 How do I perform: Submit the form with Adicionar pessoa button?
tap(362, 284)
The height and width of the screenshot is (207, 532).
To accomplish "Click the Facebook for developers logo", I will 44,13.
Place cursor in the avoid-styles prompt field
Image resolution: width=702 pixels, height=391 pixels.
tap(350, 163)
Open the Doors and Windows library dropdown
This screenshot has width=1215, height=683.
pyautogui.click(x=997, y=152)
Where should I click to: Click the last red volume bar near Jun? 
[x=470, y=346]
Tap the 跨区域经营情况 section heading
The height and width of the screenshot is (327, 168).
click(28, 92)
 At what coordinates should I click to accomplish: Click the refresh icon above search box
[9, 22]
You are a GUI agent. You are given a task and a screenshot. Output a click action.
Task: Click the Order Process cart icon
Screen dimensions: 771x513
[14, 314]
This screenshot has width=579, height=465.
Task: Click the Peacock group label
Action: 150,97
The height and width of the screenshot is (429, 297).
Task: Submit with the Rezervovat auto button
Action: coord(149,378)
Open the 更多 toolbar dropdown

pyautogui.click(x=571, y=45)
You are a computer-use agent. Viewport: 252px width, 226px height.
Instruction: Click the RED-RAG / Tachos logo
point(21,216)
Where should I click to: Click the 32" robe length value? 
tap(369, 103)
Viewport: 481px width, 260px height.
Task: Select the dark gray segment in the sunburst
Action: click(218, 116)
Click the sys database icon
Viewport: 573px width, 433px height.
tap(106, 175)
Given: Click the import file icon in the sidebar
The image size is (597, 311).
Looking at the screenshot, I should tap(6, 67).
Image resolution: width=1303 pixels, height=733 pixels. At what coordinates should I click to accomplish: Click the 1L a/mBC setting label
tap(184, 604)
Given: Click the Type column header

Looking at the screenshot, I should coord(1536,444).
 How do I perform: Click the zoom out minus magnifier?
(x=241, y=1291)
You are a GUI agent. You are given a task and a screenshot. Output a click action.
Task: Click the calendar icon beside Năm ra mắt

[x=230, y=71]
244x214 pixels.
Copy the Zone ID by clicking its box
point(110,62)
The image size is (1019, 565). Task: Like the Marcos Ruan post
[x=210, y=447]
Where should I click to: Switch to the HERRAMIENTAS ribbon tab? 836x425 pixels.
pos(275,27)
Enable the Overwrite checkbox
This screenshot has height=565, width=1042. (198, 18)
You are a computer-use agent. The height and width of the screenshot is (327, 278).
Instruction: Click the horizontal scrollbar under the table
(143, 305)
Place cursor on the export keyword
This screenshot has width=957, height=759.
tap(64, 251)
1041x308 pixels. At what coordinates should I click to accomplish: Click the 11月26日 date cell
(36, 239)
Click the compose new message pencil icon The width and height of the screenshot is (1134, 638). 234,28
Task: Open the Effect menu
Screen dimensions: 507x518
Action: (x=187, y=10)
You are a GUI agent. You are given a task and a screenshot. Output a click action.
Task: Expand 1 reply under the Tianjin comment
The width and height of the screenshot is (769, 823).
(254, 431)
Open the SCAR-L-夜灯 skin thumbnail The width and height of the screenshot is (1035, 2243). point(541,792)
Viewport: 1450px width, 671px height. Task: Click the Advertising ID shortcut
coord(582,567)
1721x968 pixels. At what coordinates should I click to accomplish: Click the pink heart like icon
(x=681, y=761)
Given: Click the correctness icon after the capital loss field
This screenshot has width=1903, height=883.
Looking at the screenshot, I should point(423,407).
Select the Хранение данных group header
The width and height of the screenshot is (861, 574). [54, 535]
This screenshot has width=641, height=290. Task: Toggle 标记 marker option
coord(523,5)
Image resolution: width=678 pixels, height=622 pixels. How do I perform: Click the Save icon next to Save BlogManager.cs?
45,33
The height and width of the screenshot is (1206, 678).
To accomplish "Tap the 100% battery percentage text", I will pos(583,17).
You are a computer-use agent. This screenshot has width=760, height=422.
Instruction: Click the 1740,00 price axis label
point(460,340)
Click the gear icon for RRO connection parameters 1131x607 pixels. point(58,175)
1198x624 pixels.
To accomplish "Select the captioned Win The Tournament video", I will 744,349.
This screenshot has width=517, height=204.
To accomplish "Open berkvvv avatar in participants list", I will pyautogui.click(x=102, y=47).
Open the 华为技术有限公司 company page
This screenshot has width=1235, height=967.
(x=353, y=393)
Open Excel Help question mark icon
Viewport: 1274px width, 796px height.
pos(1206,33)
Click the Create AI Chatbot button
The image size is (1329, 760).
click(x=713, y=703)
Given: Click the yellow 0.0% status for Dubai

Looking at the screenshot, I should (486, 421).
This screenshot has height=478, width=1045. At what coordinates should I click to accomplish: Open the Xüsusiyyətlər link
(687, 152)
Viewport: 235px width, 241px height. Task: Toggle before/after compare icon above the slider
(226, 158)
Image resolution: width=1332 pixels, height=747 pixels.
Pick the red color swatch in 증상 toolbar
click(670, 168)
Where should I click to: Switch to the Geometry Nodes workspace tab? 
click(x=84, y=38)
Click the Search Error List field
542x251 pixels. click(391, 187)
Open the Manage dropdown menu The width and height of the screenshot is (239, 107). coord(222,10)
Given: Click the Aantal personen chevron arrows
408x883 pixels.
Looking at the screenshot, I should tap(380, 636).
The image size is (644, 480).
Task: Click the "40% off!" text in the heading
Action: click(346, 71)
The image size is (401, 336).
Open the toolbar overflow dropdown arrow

******************************

Task directions
Please write the full listing out again, exactly.

Result below
 How do I perform: Submit the form with Adicionar pessoa button?
tap(362, 284)
The height and width of the screenshot is (207, 532).
To accomplish "Click the Facebook for developers logo", I will 44,13.
Place cursor in the avoid-styles prompt field
Image resolution: width=702 pixels, height=391 pixels.
tap(350, 163)
Open the Doors and Windows library dropdown
This screenshot has width=1215, height=683.
pyautogui.click(x=997, y=152)
Where should I click to: Click the last red volume bar near Jun? 
[x=470, y=346]
Tap the 跨区域经营情况 section heading
The height and width of the screenshot is (327, 168).
click(28, 92)
 At what coordinates should I click to accomplish: Click the refresh icon above search box
[9, 22]
You are a GUI agent. You are given a task and a screenshot. Output a click action.
Task: Click the Order Process cart icon
Screen dimensions: 771x513
[14, 314]
This screenshot has width=579, height=465.
Task: Click the Peacock group label
Action: 150,97
The height and width of the screenshot is (429, 297).
Task: Submit with the Rezervovat auto button
Action: coord(149,378)
Open the 更多 toolbar dropdown

pyautogui.click(x=571, y=45)
You are a computer-use agent. Viewport: 252px width, 226px height.
Instruction: Click the RED-RAG / Tachos logo
point(21,216)
Where should I click to: Click the 32" robe length value? 
tap(369, 103)
Viewport: 481px width, 260px height.
Task: Select the dark gray segment in the sunburst
Action: click(218, 116)
Click the sys database icon
Viewport: 573px width, 433px height.
tap(106, 175)
Given: Click the import file icon in the sidebar
The image size is (597, 311).
Looking at the screenshot, I should tap(6, 67).
Image resolution: width=1303 pixels, height=733 pixels. At what coordinates should I click to accomplish: Click the 1L a/mBC setting label
tap(184, 604)
Given: Click the Type column header

Looking at the screenshot, I should coord(1536,444).
 How do I perform: Click the zoom out minus magnifier?
(x=241, y=1291)
You are a GUI agent. You are given a task and a screenshot. Output a click action.
Task: Click the calendar icon beside Năm ra mắt

[x=230, y=71]
244x214 pixels.
Copy the Zone ID by clicking its box
point(110,62)
The image size is (1019, 565). Task: Like the Marcos Ruan post
[x=210, y=447]
Where should I click to: Switch to the HERRAMIENTAS ribbon tab? 836x425 pixels.
pos(275,27)
Enable the Overwrite checkbox
This screenshot has height=565, width=1042. (198, 18)
You are a computer-use agent. The height and width of the screenshot is (327, 278).
Instruction: Click the horizontal scrollbar under the table
(143, 305)
Place cursor on the export keyword
This screenshot has width=957, height=759.
tap(64, 251)
1041x308 pixels. At what coordinates should I click to accomplish: Click the 11月26日 date cell
(36, 239)
Click the compose new message pencil icon The width and height of the screenshot is (1134, 638). 234,28
Task: Open the Effect menu
Screen dimensions: 507x518
Action: (x=187, y=10)
You are a GUI agent. You are given a task and a screenshot. Output a click action.
Task: Expand 1 reply under the Tianjin comment
The width and height of the screenshot is (769, 823).
(254, 431)
Open the SCAR-L-夜灯 skin thumbnail The width and height of the screenshot is (1035, 2243). point(541,792)
Viewport: 1450px width, 671px height. Task: Click the Advertising ID shortcut
coord(582,567)
1721x968 pixels. At what coordinates should I click to accomplish: Click the pink heart like icon
(x=681, y=761)
Given: Click the correctness icon after the capital loss field
This screenshot has width=1903, height=883.
Looking at the screenshot, I should point(423,407).
Select the Хранение данных group header
The width and height of the screenshot is (861, 574). [54, 535]
This screenshot has width=641, height=290. Task: Toggle 标记 marker option
coord(523,5)
Image resolution: width=678 pixels, height=622 pixels. How do I perform: Click the Save icon next to Save BlogManager.cs?
45,33
The height and width of the screenshot is (1206, 678).
To accomplish "Tap the 100% battery percentage text", I will pos(583,17).
You are a computer-use agent. This screenshot has width=760, height=422.
Instruction: Click the 1740,00 price axis label
point(460,340)
Click the gear icon for RRO connection parameters 1131x607 pixels. point(58,175)
1198x624 pixels.
To accomplish "Select the captioned Win The Tournament video", I will 744,349.
This screenshot has width=517, height=204.
To accomplish "Open berkvvv avatar in participants list", I will pyautogui.click(x=102, y=47).
Open the 华为技术有限公司 company page
This screenshot has width=1235, height=967.
(x=353, y=393)
Open Excel Help question mark icon
Viewport: 1274px width, 796px height.
pos(1206,33)
Click the Create AI Chatbot button
The image size is (1329, 760).
click(x=713, y=703)
Given: Click the yellow 0.0% status for Dubai

Looking at the screenshot, I should (486, 421).
This screenshot has height=478, width=1045. At what coordinates should I click to accomplish: Open the Xüsusiyyətlər link
(687, 152)
Viewport: 235px width, 241px height. Task: Toggle before/after compare icon above the slider
(226, 158)
Image resolution: width=1332 pixels, height=747 pixels.
Pick the red color swatch in 증상 toolbar
click(670, 168)
Where should I click to: Switch to the Geometry Nodes workspace tab? 
click(x=84, y=38)
Click the Search Error List field
542x251 pixels. click(391, 187)
Open the Manage dropdown menu The width and height of the screenshot is (239, 107). coord(222,10)
Given: Click the Aantal personen chevron arrows
408x883 pixels.
Looking at the screenshot, I should tap(380, 636).
The image size is (644, 480).
Task: Click the "40% off!" text in the heading
Action: click(346, 71)
The image size is (401, 336).
Open the toolbar overflow dropdown arrow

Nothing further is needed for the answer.